Tally-Ho March: Three Recordings plus bonus recording of ’62 TH Performance of Camp Song
#1- 1951 Performance by Tally-Ho Music Camp Band
This is a recording from a vinyl-78rpm record made under the baton of composer Frederick Fennell. It is believed to have been recorded by the 1951 Tally-Ho Band sometime during the week his new march was premiered at the Camp, July 30 – August 5. (Appearing below is a copy of the premiere-night program, also a copy of the condensed score of the march later arranged by John Kinyon for the publisher Remick Music Corp.) Although the fidelity is less than standards enjoyed today, the challenging rapid pace that the composer-maestro set for the band is “unmistakably Fennell!“. This recording takes 2:23 (minutes:seconds); in comparison, subsequent recordings made by campers in 1954 and 1962 (see immediately below) took 2:50 and 3:02, respectively.
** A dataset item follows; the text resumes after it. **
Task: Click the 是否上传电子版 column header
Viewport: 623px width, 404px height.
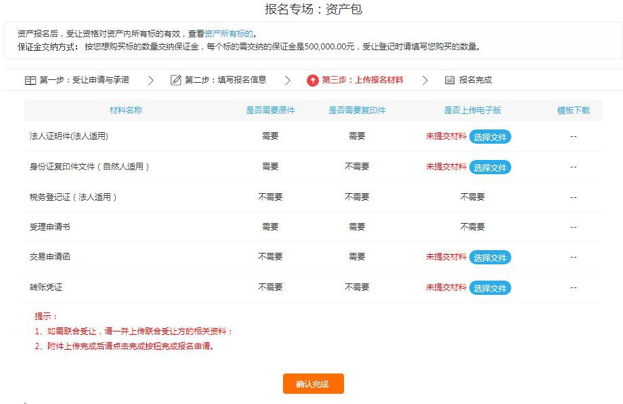Action: tap(472, 110)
#2- 1954 Performance by Tally-Ho Music Camp Band
This high-fidelity recording is from a record made at Tally-Ho during 1954. The conductor was Howard Marsh, who would later become Professor of Music Education at Fredonia (SUNY). It was recorded at the Camp during the week of July 19 – 25 (see Brochures and Programs. The length of this recording is 2:50.
#3- 1962 Performance by Tally-Ho Music Camp Band
The third recording is from a vinyl 33rpm record made at Tally-Ho during 1962, and also has quality fidelity. The conductor was Bertram Francis, Director of Bands, Mansfield State College in Pennsylvania. The Tally-Ho Band performed it during the final week of that season when he was director-in-residence, August 6 – 12. The length of this recording is 3:02.
Bonus Recording – Camp Song (Tally-Ho Campers’ Traditional “Welcome Song”)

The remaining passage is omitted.